* **Collected data entries**:

━━━━━━━━━━

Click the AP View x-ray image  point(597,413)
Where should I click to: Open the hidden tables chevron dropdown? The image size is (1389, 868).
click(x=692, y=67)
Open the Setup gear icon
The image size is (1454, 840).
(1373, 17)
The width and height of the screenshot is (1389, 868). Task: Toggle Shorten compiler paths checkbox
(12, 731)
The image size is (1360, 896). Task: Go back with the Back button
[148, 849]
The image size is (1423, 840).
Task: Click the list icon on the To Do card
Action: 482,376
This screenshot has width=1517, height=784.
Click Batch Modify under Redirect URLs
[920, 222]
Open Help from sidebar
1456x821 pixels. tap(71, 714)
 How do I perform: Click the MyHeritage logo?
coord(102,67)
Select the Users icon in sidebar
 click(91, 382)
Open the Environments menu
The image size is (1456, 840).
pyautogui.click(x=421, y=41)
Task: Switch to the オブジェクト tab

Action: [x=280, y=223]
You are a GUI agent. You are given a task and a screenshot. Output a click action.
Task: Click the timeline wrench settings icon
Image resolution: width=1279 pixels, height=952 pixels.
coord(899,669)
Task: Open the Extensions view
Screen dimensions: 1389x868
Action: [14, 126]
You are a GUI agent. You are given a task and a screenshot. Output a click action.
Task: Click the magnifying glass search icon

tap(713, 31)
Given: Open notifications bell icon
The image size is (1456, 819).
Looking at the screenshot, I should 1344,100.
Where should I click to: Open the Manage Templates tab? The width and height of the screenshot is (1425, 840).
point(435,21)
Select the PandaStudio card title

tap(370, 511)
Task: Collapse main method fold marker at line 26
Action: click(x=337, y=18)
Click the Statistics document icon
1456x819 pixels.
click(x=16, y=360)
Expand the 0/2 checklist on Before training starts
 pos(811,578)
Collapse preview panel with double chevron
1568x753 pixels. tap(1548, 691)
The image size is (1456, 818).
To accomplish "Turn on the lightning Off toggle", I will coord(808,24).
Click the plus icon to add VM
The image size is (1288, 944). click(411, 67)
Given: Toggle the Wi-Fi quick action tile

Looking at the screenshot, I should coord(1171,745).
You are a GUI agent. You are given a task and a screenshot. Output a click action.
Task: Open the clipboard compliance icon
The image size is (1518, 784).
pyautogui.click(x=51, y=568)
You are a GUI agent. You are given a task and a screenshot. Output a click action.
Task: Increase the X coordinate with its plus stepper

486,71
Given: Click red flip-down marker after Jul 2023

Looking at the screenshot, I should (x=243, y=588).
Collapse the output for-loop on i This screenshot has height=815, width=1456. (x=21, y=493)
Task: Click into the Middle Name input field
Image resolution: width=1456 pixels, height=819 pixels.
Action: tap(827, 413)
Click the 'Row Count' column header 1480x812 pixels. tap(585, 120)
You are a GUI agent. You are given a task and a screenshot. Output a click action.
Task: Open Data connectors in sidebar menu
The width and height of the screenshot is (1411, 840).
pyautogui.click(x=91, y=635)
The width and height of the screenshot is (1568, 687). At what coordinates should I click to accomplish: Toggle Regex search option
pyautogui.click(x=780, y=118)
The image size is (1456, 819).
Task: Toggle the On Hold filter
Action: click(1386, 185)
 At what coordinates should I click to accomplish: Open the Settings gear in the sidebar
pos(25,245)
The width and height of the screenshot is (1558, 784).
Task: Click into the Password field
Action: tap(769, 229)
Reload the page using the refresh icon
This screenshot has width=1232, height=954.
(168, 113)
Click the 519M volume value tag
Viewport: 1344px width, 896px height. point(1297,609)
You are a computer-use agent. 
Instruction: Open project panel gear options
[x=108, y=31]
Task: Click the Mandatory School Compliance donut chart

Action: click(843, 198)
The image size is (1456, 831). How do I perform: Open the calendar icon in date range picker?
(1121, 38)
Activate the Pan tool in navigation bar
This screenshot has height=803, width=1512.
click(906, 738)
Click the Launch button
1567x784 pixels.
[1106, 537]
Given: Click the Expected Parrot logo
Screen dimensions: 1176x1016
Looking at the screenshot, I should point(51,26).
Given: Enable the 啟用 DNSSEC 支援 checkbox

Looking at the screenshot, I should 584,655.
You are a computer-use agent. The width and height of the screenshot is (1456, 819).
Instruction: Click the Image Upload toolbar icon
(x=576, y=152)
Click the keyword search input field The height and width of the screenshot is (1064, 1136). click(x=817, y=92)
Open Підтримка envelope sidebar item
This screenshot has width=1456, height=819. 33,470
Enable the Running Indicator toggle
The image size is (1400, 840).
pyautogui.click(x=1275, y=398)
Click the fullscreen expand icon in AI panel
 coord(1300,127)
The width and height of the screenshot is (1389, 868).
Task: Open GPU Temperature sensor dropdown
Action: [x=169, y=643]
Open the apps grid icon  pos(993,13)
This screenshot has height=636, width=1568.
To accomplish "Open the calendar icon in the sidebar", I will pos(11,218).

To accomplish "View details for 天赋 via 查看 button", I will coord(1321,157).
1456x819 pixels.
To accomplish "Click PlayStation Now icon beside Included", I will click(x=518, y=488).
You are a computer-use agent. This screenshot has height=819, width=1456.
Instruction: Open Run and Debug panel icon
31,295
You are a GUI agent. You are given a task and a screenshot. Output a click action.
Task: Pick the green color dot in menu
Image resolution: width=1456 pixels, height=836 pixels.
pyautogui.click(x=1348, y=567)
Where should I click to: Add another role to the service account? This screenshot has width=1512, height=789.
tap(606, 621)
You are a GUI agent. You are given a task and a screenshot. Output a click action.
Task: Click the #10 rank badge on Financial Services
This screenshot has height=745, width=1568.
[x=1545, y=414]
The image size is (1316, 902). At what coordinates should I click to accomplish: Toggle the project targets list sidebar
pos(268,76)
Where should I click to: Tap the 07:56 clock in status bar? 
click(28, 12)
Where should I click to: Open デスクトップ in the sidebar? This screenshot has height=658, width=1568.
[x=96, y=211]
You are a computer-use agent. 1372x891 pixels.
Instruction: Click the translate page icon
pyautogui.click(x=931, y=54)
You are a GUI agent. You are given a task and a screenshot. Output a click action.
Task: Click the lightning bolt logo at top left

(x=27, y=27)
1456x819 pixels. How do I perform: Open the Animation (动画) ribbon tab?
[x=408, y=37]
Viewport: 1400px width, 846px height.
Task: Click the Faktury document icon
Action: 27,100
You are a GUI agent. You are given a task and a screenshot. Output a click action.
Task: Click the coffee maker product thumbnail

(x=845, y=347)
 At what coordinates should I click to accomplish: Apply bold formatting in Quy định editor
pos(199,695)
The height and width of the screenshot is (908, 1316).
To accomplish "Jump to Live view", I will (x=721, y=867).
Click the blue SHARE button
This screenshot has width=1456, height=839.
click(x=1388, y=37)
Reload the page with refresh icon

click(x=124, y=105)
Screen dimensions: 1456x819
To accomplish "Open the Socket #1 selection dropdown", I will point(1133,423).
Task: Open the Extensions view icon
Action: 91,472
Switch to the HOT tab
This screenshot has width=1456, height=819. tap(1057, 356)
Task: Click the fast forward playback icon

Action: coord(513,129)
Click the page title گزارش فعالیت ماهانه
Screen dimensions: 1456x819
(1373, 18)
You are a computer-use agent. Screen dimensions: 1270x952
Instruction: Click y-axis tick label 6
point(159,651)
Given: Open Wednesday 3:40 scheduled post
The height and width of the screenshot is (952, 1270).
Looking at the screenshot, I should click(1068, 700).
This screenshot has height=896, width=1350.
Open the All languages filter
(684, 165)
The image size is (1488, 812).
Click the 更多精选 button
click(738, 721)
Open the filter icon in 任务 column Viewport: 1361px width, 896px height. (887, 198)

━━━━━━━━━━

* **Task statement**: The lines in the records above that include the word "computer" must be copied out.

* **The answer**:
You are a computer-use agent. 
You are a computer-use agent. The width and height of the screenshot is (1456, 819).
You are a computer-use agent. This screenshot has height=819, width=1456.
You are a computer-use agent. 1372x891 pixels.
You are a computer-use agent. Screen dimensions: 1270x952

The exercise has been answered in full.